## REQUIREMENT
After locating "Given: Switch to the Graph tab", return its line and all lines that follow through the end of the listing below, exactly; leave out pictures.

************

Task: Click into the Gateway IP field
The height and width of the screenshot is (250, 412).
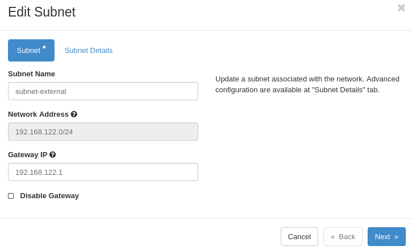Action: (103, 172)
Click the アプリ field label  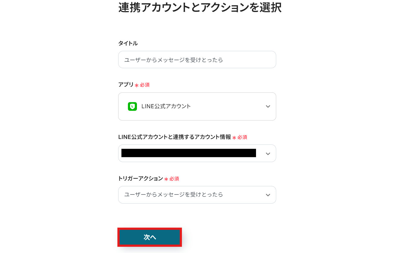pos(126,85)
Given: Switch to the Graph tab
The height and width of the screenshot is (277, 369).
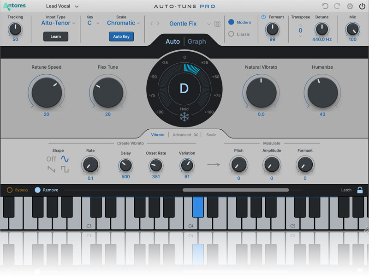Looking at the screenshot, I should [x=196, y=42].
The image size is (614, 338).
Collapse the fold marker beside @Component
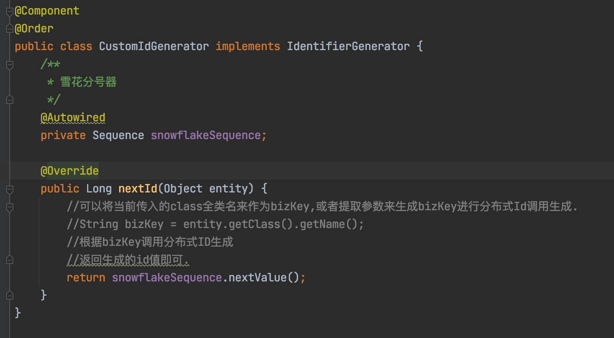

************

## EXERCISE RESPONSE
Given: Switch to the Graph tab
The height and width of the screenshot is (277, 369).
Looking at the screenshot, I should [x=196, y=42].
The image size is (614, 338).
Collapse the fold marker beside @Component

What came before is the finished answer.